I have significantly cropped the image to show it here. Be sure and check out the full version, because there is a wealth of fascinating details in it.

China releases images from lunar rover and lander

Yutu on the Moon

China has made available a new batch of very cool images taken by its Chang’e 3 lander and Yutu rover, and Emily Lakdawalla at the Planetary Society has figured out how to view them.

In a recent guest blog post, Quanzhi Ye pointed to the Chinese version of the Planetary Data System, and shared the great news that Chang’e 3 lander data are now public. The website is a little bit difficult to use, but last week I managed to download all of the data from two of the cameras — a total of 35 Gigabytes of data! — and I’ve spent the subsequent week figuring out what’s there and how to handle it.

So, space fans, without further ado, here, for the first time in a format easily accessible to the public, are hundreds and hundreds of science-quality images from the Chang’e 3 lander and Yutu rover. I don’t usually host entire data sets (PDS-formatted and all) but I made an exception in this case because the Chinese website is a bit challenging to use.

The image above is a cropped version of Yutu, taken by the lander. Be sure and go to the link to see the full image as well as others.

Curiosity moves on, scoop still not working

Curiosity’s science team has finished its work at Namib Dune and has decided to move on, even though they are still analyzing an unspecified issue with the rover’s scoop instrument.

So far, in the week since they first had a problem while sifting sand from the dune, they have not described in any way what the problem is. All they have said is this:

Unfortunately, the CHIMRA behaved in an unexpected way during processing of the third scoop on Sol 1231, which prevented completion of the arm activities planned for last weekend.

The robot arm functions, and they used it yesterday to get some extreme close-ups of the sand, but it appears they cannot use the scoop at this time.

A look inside Comet 67P/C-G

The Rosetta science team has determined that Comet 67P/C-G has no voids or large caverns in its interior, and that its low density is because its dust and water ice have mixed to produce a “fluffy” density.

In a new study, published in this week’s issue of the journal Nature, a team led by Martin Pätzold, from Rheinische Institut für Umweltforschung an der Universität zu Köln, Germany, have shown that Comet 67P/Churyumov-Gerasimenko is also a low-density object, but they have also been able to rule out a cavernous interior. This result is consistent with earlier results from Rosetta’s CONSERT radar experiment showing that the double-lobed comet’s ‘head’ is fairly homogenous on spatial scales of a few tens of metres.

The most reasonable explanation then is that the comet’s porosity must be an intrinsic property of dust particles mixed with the ice that make up the interior. In fact, earlier spacecraft measurements had shown that comet dust is typically not a compacted solid, but rather a ‘fluffy’ aggregate, giving the dust particles high porosity and low density, and Rosetta’s COSIMA and GIADA instruments have shown that the same kinds of dust grains are also found at 67P/Churyumov-Gerasimenko.

Falcon 9 to be modified

The competition heats up: SpaceX is modifying its Falcon 9 rocket based on engine tests it performed on the December 22 returned first stage.

SpaceX will be making modifications to its Falcon 9 rocket based on what the company learned from re-igniting the engines on the vehicle it landed.
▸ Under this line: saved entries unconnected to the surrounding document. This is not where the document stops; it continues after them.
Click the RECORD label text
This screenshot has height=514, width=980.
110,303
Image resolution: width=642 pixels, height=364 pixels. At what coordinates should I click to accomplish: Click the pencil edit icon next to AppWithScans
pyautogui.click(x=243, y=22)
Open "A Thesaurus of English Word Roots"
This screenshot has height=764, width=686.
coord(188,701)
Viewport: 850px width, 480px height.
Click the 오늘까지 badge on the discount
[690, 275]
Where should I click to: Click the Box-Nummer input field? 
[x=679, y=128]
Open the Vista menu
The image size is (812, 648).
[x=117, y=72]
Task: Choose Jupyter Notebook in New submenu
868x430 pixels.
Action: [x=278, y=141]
That’s according to SpaceX president Gwynne Shotwell, who spoke about the state of the company today at the Commercial Space Transportation Conference in Wasington, DC. Shotwell didn’t specify what those modifications will be, but said the changes will make the vehicle “even more robust” for its ascent into space.

This report helps explain why SpaceX has pushed back all planned launches of the upgraded Falcon 9 rocket. Their tests of the returned first stage revealed issues that they think are important enough to be addressed before another rocket is launched, and they are proceeding to deal with those issues.

It also illustrates an enormous advantage they have over every other rocket company that has ever existed in the past. They, unlike all past rocket companies, actually have a used first stage that they can study to see the real consequences of launch and landing. All previous estimates of those consequences were only based on computer models and speculation.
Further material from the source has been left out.